Lebaksiu, 1 Agustus 2026 – Pengurus Ranting Nahdlatul Ulama (PRNU) Durensawit kembali menggelar kegiatan rutin Lailatul Ijtima yang berlangsung di Musholla Baiturrahim RW 04, Desa Durensawit, pada Sabtu malam, 1 Agustus 2026, pukul 20.00 WIB. Kegiatan yang menjadi agenda rutin bulanan ini dihadiri oleh jajaran pengurus PRNU, tokoh agama, para jamaah, serta masyarakat setempat dengan penuh khidmat dan semangat kebersamaan.
Mengusung rangkaian acara berupa istighosah, doa bersama, dan kajian fikih, Lailatul Ijtima menjadi salah satu media untuk mempererat ukhuwah Islamiyah sekaligus menjaga tradisi keagamaan yang telah diwariskan oleh para ulama Nahdlatul Ulama. Kegiatan ini juga menjadi wadah pembinaan keagamaan bagi warga agar semakin memahami ajaran Islam yang berlandaskan paham Ahlussunnah wal Jamaah An-Nahdliyah.
Ketua Tanfidziyah PRNU Durensawit, Ust. Abunawan, dalam sambutannya menyampaikan bahwa Lailatul Ijtima merupakan salah satu program penting PRNU yang harus terus dijaga keberlangsungannya. Menurut beliau, kegiatan ini bukan hanya menjadi ajang berkumpulnya warga NU, tetapi juga menjadi sarana memperkuat keimanan, mempererat tali silaturahmi, serta menambah wawasan keagamaan melalui kajian fikih yang disampaikan secara rutin.

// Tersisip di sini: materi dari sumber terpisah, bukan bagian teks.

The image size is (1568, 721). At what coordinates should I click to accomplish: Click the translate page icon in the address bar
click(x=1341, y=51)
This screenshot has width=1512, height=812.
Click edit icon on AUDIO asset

“Melalui Lailatul Ijtima, kita berharap masyarakat semakin mencintai tradisi para ulama, menjaga persatuan, dan terus meningkatkan kualitas ibadah serta pemahaman agama. Inilah salah satu bentuk khidmah Nahdlatul Ulama dalam membina umat,” ujar Ust. Abunawan.
Acara diawali dengan pembacaan istighosah dan doa bersama yang dipanjatkan untuk memohon keberkahan, keselamatan, serta kemaslahatan bagi masyarakat, bangsa, dan negara. Suasana khusyuk begitu terasa ketika seluruh jamaah bersama-sama melantunkan dzikir dan doa, berharap Allah SWT senantiasa memberikan rahmat dan perlindungan kepada seluruh umat Islam.
Setelah rangkaian doa bersama, kegiatan dilanjutkan dengan kajian fikih yang membahas berbagai persoalan ibadah dalam kehidupan sehari-hari. Kajian ini menjadi ruang belajar bagi masyarakat untuk memperdalam ilmu agama sekaligus memahami hukum-hukum syariat berdasarkan rujukan kitab-kitab para ulama. Para jamaah juga diberikan kesempatan untuk menyampaikan pertanyaan mengenai berbagai persoalan fikih yang mereka hadapi, sehingga forum berlangsung interaktif dan penuh manfaat.
Kegiatan Lailatul Ijtima merupakan salah satu identitas khas Nahdlatul Ulama yang menggabungkan kekuatan spiritual melalui dzikir dan doa dengan penguatan intelektual melalui kajian keilmuan. Tradisi ini telah lama menjadi bagian dari kehidupan warga NU sebagai sarana menjaga nilai-nilai Islam yang moderat, penuh hikmah, serta berlandaskan ajaran Ahlussunnah wal Jamaah.
Antusiasme jamaah yang hadir menunjukkan bahwa semangat untuk menuntut ilmu dan menjaga tradisi keagamaan masih tumbuh kuat di tengah masyarakat Durensawit. Kehangatan suasana kekeluargaan juga tampak dalam setiap rangkaian kegiatan, mencerminkan kokohnya ukhuwah di lingkungan warga Nahdliyin.
PRNU Durensawit berharap kegiatan Lailatul Ijtima dapat terus dilaksanakan secara istiqamah dan menjadi sarana pembinaan umat yang semakin berkualitas. Dengan memperkuat tradisi istighosah, doa bersama, serta kajian fikih, diharapkan lahir masyarakat yang memiliki pemahaman agama yang benar, berakhlak mulia, serta mampu menjaga persatuan dan kerukunan di tengah kehidupan bermasyarakat.
Melalui kegiatan ini, PRNU Durensawit kembali menegaskan komitmennya untuk terus melestarikan tradisi keilmuan dan amaliah Nahdlatul Ulama sebagai warisan para ulama yang harus dijaga dan diteruskan kepada generasi mendatang demi terwujudnya masyarakat yang religius, harmonis, dan penuh keberkahan.